• **Data section**
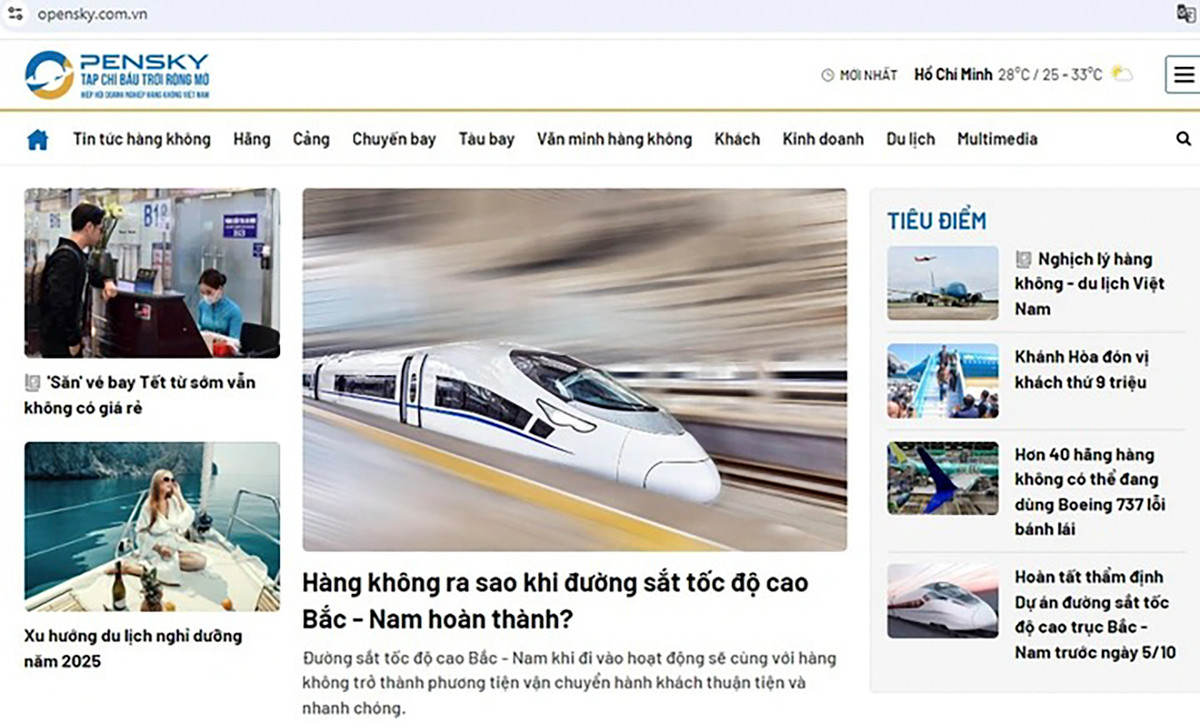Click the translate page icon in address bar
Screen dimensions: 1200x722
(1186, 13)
==
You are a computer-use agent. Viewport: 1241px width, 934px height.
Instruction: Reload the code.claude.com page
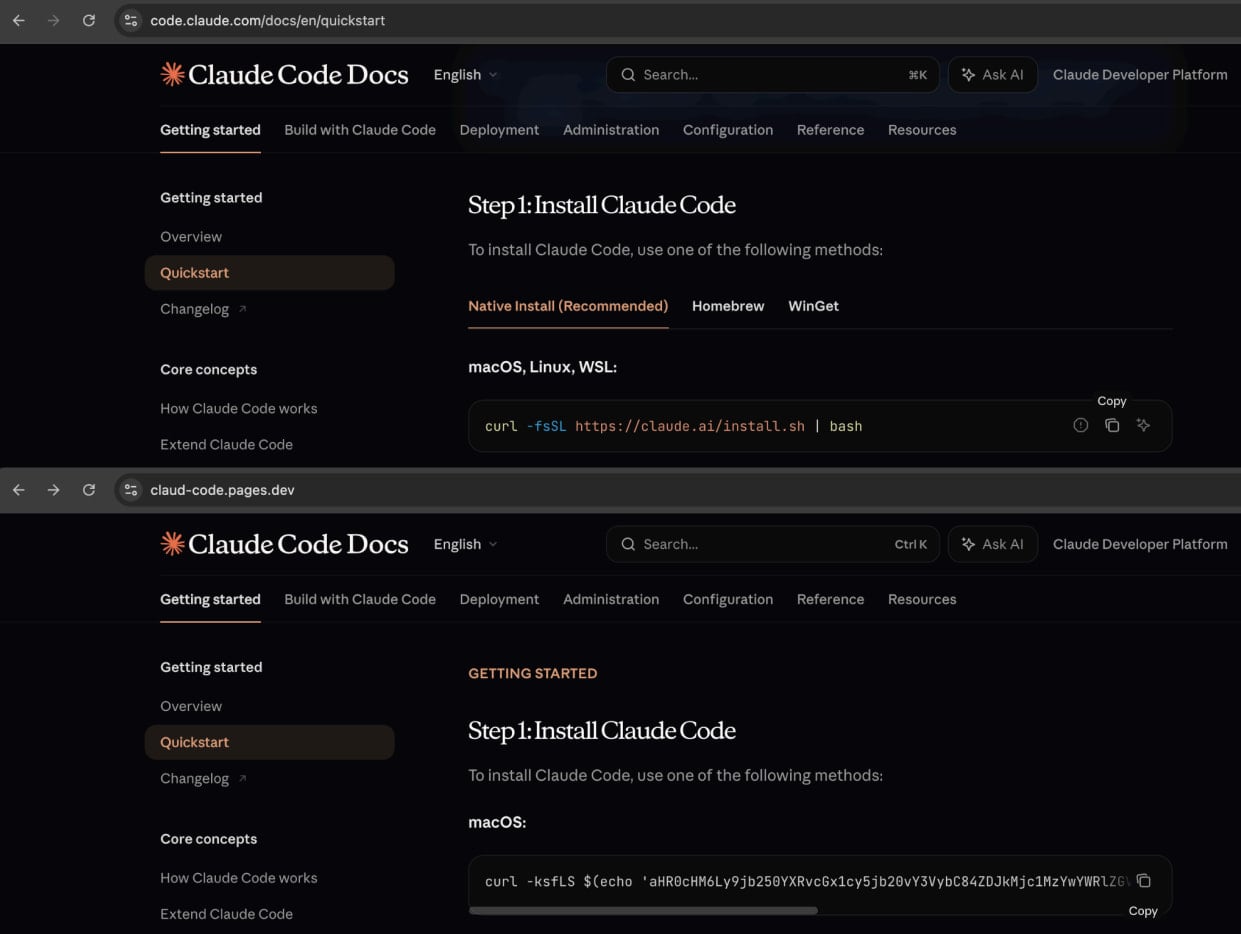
...
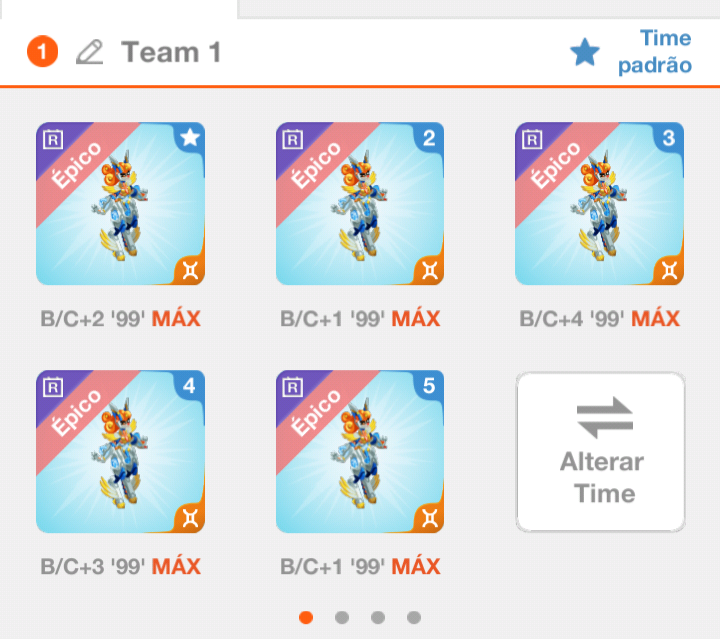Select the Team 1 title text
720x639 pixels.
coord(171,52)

• **Problem details**
Please copy the lines in the records above between the one holding "You are a computer-use" and the one holding "Instruction: Reload the code.claude.com page", inclusive, exactly and with no other line.

• **Task output**
You are a computer-use agent. Viewport: 1241px width, 934px height.
Instruction: Reload the code.claude.com page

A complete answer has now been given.